Additionally, there is the inability to see the future, which means that the business owner trying to decide whether or not the sudden increase in demand justifies hiring another employee must guess (hopefully with some helpful data) whether the sudden demand is merely a spike in activity, or if it is sustainable. This has ramifications on what is needed to ensure that the decision is made with appropriate resources allocated to support it, should the spike in demand be followed by a dip.

To determine how to best handle the spike in demand, it is necessary to look at the goals for the business. If the aim is to grow by hiring more people, to increase the supply, then the spike in demand can be one way of moving toward that goal sooner than expected. If the aim is to reach a certain level of activity, or, in other words, to cap the supply at a certain point (for example, to work 40 hours per week), then the decision that needs to be made is only how to go about reducing the demand – should you raise your prices, or merely refuse to take on additional customers?

Others, though, are stuck between the two decisions.

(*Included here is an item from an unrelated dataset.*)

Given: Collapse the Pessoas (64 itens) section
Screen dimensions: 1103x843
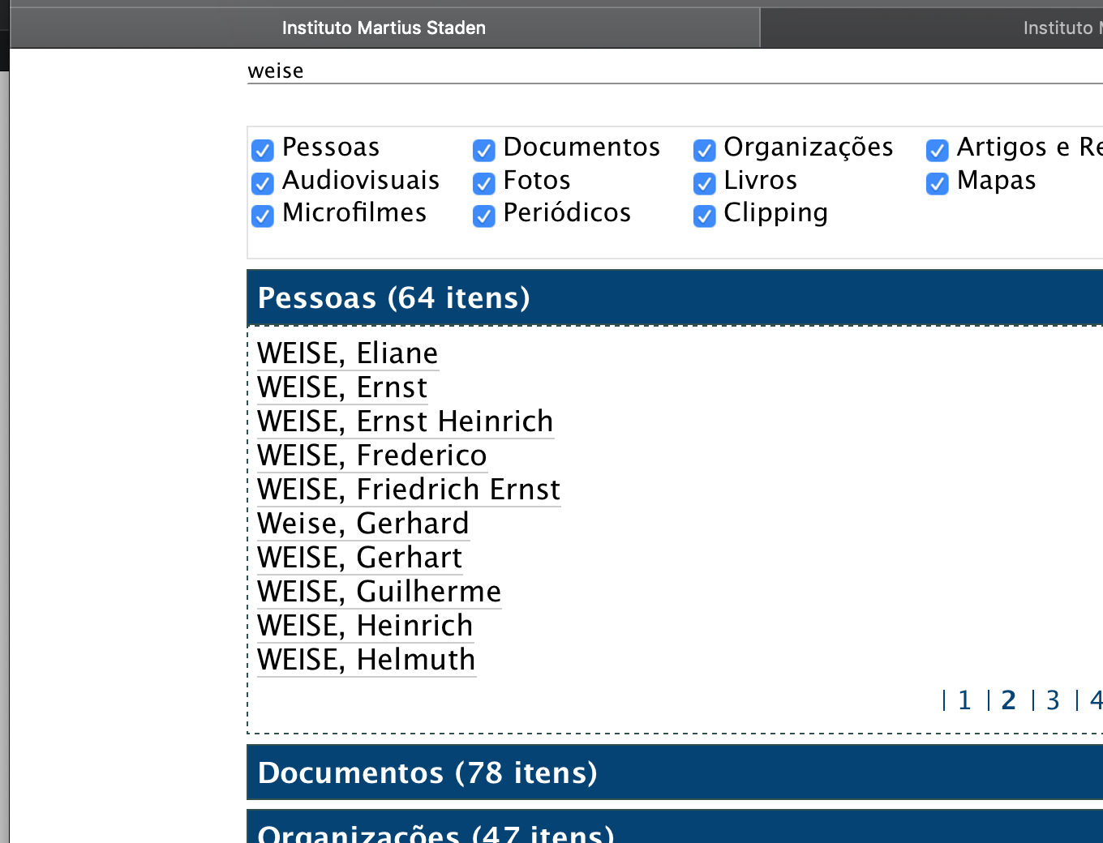Looking at the screenshot, I should click(x=394, y=298).
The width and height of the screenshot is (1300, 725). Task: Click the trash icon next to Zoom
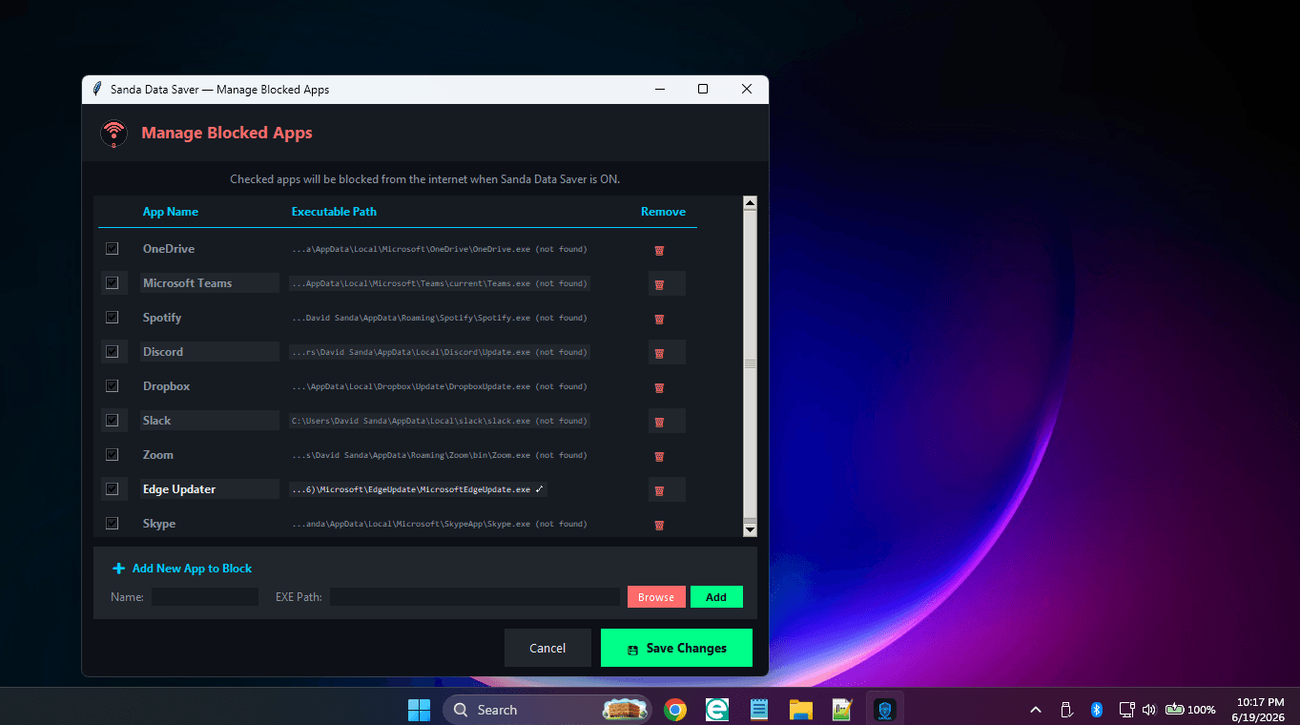click(x=659, y=456)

While they don’t mind working more than a certain number of hours, or, in other words, to work with an expanding business, they also may not be actively looking to expand. As a result, they are unprepared for the expansion, both from a fiscal point of view, and psychologically as well.

Some may choose to bridge the gap by using sub-contractors to take on the work they are unable to do. This can help defer the decision until it is clear whether or not the increase in demand is going to be enduring, but it also exposes the business owner to various risks associated with delegating work (the quality may not be up to standard, managing the contractor can be complicated). Others may raise prices moderately, in an attempt to drive up margins while they debate internally how to handle the demand.

What would you do? How have you handled sudden spikes in demand beyond your abilities to provide?